● **Requirement**
Go through the entries below and copy every line that holds the word "Select".

● **Input for this task**
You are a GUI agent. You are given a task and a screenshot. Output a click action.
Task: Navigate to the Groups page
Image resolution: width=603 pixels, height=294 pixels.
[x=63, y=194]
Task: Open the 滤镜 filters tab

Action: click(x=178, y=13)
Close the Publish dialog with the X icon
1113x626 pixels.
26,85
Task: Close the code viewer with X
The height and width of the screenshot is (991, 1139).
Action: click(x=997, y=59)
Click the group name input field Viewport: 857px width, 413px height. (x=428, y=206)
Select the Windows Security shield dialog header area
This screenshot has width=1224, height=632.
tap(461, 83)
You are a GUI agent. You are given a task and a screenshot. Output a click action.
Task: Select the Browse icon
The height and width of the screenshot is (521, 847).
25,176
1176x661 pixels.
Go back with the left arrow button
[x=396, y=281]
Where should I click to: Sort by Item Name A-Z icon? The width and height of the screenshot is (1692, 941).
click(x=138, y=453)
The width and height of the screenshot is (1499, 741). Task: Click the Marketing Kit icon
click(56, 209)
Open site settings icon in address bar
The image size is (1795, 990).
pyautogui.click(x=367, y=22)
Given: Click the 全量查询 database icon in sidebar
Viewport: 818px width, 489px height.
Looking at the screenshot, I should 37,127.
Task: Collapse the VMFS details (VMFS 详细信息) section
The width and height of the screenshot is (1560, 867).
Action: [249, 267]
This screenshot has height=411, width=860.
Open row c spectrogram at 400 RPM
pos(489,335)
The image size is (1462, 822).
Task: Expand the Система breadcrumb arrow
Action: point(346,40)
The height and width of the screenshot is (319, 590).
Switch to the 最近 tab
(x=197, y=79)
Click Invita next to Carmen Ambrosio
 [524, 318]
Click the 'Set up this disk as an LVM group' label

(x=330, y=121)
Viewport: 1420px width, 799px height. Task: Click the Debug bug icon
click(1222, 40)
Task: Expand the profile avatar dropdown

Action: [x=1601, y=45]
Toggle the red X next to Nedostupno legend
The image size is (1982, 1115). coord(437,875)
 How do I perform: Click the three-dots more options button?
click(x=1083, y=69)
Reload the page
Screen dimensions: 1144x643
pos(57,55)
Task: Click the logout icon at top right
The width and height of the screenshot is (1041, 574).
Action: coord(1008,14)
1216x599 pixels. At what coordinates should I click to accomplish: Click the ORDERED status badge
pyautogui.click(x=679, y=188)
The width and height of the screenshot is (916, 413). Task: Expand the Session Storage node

● **Reply to the task**
Select the Windows Security shield dialog header area
Task: Select the Browse icon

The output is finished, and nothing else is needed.